Поскольку дубок перегораживал тропу, по обе стороны от него вытоптали обход. Тропа вела в конец огорода, к старой обгорелой баньке. Впритык с нею стоял сарай с одним, узким, в ладонь, пыльным оконцем.
Иван вошел в сарай, и сразу охватил его милый запах сухих сосновых дров, березовых веников, ржавого железа. С удовольствием взвесил в руке топор, погладил отполированное ладонями топорище и, прежде чем, крякнув по-отцовски, вонзить топор в первое полешко, повернул его к себе лезвием и попробовал — острый ли. Палец встретился с зазубринами. Иван принялся точить топор.

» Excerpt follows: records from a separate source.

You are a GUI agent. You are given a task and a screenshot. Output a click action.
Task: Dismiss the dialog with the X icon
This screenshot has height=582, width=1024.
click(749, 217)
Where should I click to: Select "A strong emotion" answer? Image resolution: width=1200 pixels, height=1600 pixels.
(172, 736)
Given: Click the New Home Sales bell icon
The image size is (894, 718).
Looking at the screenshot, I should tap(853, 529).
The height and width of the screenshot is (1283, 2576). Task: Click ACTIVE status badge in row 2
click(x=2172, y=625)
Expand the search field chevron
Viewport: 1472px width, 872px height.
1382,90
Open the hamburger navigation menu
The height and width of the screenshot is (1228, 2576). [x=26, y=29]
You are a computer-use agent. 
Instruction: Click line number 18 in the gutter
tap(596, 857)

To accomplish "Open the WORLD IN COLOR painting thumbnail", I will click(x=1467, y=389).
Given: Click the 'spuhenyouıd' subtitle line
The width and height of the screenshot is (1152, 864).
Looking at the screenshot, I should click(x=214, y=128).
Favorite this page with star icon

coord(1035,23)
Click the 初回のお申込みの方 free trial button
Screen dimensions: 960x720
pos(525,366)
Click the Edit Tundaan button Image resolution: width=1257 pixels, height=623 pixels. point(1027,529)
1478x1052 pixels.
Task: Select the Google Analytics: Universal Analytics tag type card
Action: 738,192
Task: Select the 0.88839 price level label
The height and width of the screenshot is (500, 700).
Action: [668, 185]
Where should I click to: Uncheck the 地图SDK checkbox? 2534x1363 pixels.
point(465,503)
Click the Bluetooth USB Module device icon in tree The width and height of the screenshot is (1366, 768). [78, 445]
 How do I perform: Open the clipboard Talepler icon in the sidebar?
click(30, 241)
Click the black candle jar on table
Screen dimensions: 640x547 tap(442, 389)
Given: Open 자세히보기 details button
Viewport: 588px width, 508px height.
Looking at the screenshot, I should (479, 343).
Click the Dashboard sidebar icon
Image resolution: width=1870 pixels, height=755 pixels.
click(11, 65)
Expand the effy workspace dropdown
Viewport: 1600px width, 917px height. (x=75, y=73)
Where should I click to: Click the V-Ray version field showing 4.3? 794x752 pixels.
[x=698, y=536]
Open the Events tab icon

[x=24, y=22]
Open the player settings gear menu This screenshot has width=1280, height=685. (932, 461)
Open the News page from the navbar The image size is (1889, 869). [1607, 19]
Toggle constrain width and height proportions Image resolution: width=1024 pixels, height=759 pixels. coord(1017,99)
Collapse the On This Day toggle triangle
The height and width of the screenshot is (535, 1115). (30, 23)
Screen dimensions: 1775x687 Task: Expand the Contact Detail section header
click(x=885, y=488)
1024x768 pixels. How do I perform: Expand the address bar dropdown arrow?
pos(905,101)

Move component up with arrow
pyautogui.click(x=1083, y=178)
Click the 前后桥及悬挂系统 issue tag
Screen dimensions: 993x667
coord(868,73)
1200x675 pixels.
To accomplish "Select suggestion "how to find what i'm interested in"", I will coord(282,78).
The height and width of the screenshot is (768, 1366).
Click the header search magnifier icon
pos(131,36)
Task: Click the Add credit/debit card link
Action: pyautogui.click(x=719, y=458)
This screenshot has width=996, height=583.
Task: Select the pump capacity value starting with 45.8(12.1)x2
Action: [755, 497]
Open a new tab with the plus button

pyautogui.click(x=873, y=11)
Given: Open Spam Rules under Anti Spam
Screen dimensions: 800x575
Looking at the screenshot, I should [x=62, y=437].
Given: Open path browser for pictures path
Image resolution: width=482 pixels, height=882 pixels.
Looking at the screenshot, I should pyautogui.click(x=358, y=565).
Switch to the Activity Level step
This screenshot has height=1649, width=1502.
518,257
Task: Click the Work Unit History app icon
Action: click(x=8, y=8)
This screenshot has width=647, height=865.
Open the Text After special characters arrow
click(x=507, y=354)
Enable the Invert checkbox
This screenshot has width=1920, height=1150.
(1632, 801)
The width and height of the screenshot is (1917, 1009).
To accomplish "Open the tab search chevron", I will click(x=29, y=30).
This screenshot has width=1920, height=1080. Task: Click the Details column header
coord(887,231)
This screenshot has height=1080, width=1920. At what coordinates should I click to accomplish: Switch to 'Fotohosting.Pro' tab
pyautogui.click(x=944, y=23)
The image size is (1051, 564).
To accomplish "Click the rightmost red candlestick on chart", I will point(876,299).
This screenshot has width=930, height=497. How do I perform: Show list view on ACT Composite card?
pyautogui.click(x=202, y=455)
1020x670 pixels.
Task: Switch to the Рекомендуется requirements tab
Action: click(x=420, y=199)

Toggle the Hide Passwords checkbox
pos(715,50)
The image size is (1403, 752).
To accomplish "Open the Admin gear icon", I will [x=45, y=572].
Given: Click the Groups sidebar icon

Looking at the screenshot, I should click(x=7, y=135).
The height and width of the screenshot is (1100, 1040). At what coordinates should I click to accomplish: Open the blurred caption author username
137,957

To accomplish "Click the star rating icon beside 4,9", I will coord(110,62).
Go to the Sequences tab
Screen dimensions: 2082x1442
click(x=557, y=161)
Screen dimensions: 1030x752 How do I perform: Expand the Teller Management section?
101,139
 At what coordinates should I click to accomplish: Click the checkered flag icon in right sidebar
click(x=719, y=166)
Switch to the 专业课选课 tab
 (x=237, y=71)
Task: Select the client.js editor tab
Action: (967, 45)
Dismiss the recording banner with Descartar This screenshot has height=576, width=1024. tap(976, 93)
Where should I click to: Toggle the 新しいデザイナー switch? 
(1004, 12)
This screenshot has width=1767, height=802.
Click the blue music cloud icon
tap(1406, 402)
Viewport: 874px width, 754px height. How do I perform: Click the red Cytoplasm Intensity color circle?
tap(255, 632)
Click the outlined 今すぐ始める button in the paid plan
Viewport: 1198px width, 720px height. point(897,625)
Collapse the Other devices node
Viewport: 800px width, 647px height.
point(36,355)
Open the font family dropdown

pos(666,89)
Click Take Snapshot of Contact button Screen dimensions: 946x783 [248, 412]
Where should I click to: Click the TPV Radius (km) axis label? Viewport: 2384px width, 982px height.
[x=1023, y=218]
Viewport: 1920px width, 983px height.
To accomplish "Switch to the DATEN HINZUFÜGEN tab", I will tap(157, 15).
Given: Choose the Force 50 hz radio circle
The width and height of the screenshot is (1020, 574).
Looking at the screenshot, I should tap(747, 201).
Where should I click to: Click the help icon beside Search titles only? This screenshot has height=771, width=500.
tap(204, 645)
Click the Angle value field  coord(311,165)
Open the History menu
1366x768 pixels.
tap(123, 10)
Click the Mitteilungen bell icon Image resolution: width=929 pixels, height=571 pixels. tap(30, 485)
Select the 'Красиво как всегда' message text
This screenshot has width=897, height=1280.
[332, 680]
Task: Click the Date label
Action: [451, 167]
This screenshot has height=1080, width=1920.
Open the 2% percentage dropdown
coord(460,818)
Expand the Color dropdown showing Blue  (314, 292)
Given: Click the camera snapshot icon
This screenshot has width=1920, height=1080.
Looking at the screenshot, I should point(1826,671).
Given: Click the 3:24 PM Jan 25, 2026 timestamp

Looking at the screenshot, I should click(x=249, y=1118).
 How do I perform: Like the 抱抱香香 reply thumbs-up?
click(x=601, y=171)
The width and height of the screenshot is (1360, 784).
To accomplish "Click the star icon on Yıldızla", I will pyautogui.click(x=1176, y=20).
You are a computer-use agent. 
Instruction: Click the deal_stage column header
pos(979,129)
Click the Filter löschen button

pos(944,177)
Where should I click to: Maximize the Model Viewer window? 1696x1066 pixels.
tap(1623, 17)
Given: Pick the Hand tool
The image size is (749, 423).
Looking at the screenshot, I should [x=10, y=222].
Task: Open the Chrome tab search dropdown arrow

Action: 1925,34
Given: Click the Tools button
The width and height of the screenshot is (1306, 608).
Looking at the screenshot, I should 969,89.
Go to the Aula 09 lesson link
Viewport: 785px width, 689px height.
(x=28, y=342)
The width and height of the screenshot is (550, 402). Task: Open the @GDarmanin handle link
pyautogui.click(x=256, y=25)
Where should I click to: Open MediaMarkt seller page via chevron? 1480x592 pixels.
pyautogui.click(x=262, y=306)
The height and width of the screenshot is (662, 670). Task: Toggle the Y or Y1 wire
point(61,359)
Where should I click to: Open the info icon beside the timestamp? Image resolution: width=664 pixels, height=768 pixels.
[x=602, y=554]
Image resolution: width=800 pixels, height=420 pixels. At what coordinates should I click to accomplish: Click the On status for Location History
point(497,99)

Лезвие и брусок, едва встретившись, соприкоснувшись, породили мягко-хрупающий звук, и приятно было слушать, как с тихим хрустом — шурх-шурх — перетираются какие-то невидимые частицы и загорается свежим блеском закругленное полумесяцем лезвие.
Этот мягкий хруст что-то напомнил Ивану, какую-то картину, случай, день, час… Шурх-шурх…
Оттачивая топор, Иван вслушивался в его шершавую песню и напрягал память. Что?.. Где?.. Когда?..
И внезапно увидел. Вот он сидит в классе, у окна, и слышит там, за окном, этот равномерный звук — не хруст, не звон, а хрусткий звон, хрустозвон… Шурх, шурх — и звоночек в конце. «Большой топор точат», — подумал тогда Иван, но в окно не заглянул, потому что в эту минуту Андрей Григорьич развязывал на столе узел — старенькую скатерть с бахромой…
Это было в канун Дня Победы. У всех классов — собрания, сборы, концерты, а Иванов класс незадолго перед тем остался без воспитателя, в больницу увезли классную. Пришел Андрей Григорьич: «Ну, как без мамки?» Заулыбались. Он сказал: «Подождите, сейчас вернусь».
И вот — притащил этот узел. Не спеша развязал. Там оказались синий чемоданчик и картонная коробка. Андрей Григорьич открыл чемоданчик, достал оттуда белую металлическую ручку, сунул в бок чемоданчику, стал крутить. Раздались голоса: «Чего это? Андрей Григорьич, скажите, чего!»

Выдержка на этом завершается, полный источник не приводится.